### EXERCISE INSTRUCTIONS
How many lines in the entries below include the word "Should"? Respond with the number only.

### SOURCE INFORMATION
▬▬▬
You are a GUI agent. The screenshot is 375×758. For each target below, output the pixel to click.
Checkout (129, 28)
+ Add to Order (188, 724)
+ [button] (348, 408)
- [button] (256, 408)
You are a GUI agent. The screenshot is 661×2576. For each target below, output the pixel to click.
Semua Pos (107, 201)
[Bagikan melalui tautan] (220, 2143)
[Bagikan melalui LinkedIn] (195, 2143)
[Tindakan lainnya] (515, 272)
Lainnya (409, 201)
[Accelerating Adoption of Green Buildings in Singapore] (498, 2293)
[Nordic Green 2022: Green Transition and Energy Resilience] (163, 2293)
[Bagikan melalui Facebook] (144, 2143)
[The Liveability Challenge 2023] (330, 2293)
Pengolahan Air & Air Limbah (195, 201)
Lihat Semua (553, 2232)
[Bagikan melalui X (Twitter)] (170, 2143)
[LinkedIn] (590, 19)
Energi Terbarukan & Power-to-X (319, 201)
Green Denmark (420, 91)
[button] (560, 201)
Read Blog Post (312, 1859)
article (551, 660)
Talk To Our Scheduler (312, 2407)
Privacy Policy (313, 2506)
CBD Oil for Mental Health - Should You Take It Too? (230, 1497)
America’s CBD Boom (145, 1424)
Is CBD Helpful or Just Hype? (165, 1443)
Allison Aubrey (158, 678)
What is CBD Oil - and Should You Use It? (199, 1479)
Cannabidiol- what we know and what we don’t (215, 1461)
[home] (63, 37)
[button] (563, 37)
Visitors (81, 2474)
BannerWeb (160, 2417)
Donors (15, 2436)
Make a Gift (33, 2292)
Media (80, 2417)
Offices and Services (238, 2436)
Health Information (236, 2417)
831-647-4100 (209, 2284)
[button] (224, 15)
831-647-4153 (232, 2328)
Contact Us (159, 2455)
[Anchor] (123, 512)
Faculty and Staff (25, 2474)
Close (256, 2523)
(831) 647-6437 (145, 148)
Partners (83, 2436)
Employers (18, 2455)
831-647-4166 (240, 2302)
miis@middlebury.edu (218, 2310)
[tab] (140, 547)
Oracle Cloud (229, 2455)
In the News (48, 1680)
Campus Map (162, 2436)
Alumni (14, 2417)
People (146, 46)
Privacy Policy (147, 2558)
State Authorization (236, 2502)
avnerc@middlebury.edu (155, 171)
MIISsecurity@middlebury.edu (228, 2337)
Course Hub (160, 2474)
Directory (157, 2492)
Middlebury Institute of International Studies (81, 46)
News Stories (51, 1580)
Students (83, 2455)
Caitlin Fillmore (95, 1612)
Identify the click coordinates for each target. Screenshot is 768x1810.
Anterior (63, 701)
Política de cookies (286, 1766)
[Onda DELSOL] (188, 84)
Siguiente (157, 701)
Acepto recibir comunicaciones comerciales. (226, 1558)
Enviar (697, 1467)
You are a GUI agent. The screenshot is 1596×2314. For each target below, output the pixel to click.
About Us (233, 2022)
▬▬▬
### EXERCISE ANSWER
2